А Кирилл ничего не говорил, просто ошеломлённо оглядывался. Дети в высоком соборе - всегда какие-то особенно маленькие. Да и все мы дети: в соборе, перед Ним - все дети: правильно сказала Марина. Может, для того мы и в собор-то приходим, чтобы в Его Отеческом доме в детство возвратиться? Вспомнилось из Шевчука: "Я так мал, а вокруг всё огромное..." Но это огромное не подавляет. Оно обнимает и защищает. Мы маленькие, но это всё - наше, а в Нём и мы - огромные!
- А почему, если смотреть на тень свечки, кажется, что она не горит, а только дымит? Или даже... вода какая-то от неё вверх течёт? - продолжал вопрошать Саша.
- Просто огонь - это тот же воздух, только очень горячий. Его-то ты и видишь.
- Вижу воздух!?
- Да, струю воздуха.
- Тёть Марин, и почему я с вами вижу больше, чем один!? Вот даже воздух теперь увидел. О, а оказывается, так прикольно свечкой капать себе на руку!
- А разве не больно?
- Немножко больно. Зато потом такие катышки из воска получаются. Вот попробуйте сами.
Детей привлекает в любом явлении та сторона, которая нам уже не понятна. Ради "интересно" можно даже немножко потерпеть "больно".
Подходя со свечкой к аналою, Саша невольно перекрестился. Правда, креститься он не умел. Он изображал на себе скорее молнию, чем крест. Вот так: лоб-плечо-плечо-живот. Марина показала ему, как правильно, и он первый раз по-настоящему осенил себя крестом ... - на удивление старательно, даже глаза скосив на щепоть пальцев.
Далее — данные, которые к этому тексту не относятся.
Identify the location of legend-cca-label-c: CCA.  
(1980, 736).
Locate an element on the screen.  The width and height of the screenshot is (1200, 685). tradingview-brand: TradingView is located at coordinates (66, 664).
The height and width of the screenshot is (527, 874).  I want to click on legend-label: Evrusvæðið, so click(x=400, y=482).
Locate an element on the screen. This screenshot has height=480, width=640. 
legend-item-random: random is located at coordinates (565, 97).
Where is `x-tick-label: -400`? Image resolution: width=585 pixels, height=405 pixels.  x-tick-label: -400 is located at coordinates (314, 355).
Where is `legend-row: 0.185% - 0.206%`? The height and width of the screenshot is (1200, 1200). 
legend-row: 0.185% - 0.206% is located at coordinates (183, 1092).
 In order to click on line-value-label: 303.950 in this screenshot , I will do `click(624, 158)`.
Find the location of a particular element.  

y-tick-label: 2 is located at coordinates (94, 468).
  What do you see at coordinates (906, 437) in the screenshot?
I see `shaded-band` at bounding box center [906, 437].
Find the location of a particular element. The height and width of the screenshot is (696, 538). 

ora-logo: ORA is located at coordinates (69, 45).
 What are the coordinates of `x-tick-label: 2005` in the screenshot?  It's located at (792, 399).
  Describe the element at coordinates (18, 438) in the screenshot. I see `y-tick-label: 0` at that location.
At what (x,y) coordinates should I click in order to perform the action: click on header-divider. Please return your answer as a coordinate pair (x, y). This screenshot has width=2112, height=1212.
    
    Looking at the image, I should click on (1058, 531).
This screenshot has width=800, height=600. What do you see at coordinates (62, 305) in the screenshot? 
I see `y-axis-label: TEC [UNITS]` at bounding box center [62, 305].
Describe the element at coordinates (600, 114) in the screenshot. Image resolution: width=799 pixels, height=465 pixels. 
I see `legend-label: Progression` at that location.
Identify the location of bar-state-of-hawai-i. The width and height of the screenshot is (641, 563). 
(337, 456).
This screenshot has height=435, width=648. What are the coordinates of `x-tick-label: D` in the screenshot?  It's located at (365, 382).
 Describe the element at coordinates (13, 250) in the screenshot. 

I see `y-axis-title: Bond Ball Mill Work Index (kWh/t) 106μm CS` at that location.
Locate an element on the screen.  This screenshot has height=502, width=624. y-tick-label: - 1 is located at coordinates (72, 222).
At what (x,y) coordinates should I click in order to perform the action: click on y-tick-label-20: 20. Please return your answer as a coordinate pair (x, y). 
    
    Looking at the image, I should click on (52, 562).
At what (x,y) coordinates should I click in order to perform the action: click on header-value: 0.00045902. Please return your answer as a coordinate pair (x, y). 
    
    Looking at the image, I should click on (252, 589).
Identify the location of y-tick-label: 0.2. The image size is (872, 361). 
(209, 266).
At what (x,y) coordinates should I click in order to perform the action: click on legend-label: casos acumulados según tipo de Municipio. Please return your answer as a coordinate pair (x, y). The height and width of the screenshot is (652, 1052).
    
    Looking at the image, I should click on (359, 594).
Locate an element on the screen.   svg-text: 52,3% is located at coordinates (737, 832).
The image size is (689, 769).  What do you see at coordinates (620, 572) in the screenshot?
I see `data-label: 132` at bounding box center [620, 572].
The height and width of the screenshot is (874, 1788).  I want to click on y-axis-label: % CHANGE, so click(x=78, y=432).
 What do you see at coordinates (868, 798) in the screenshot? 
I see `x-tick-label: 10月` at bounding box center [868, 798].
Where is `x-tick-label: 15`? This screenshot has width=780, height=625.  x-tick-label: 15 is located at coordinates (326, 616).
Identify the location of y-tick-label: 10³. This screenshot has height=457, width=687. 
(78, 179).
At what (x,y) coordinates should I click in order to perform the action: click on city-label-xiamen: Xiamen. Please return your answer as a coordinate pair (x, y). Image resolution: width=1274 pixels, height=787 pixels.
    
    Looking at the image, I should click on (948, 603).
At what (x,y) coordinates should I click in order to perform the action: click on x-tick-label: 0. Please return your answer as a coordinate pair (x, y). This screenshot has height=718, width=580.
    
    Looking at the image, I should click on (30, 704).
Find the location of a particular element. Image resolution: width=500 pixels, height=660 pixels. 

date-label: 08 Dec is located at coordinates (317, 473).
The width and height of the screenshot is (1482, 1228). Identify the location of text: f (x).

Пушистый, туманный луч, расширяясь, врывался в храм, как дыхание Бога, изображаемое на фресках Сотворения мира. Врывался в каменный куб, как то, что животворит. Освещая, освящает... И было это так чудесно, будто луч здесь тоже нарисовали. Только не люди. Мальчишки, не сговариваясь, интуитивно потянулись к нему - оказаться во свете! Прикоснуться к тому, к чему не прикоснёшься, а только пройдёшь насквозь. А вдруг и Он тебя пройдёт насквозь? Свет в соборе... дар Божий, который не описать - а только увидеть. Этого Бога, освещающего всех, невозможно ненавидеть! Вот наконец-то "Во свете Твоем узрим свет".
Чуть только луч бережно коснулся макушки Саши, она вспыхнула, как неземная корона. Потом он сместился - и засветился весь! Бесформенный свет обрёл в нём форму человека. Вспыхнул-прошёл... совершилось помазание лучом.
В алтаре тоже было золотисто-туманно от солнца и чувствуется такая глубина - глубина глубин, - что вот в ней-то душа и распознаёт Священное. Испокон века: хоть и нет критериев, а ошибиться невозможно. Этот свет уже не видишь, а чувствуешь. Будто из пещеры, полуслепой, щурясь, выглядываешь в необъятный мир. Всё во Вселенной так мало и тесно по сравнению с ЭТИМ.
Ромка вдруг ошеломлённо вытаращил глаза:
- Ма-ам! у тебя же цветной платок - точно как на фресках! Смотри сюда. Вот нарисована одежда и вот твой платок!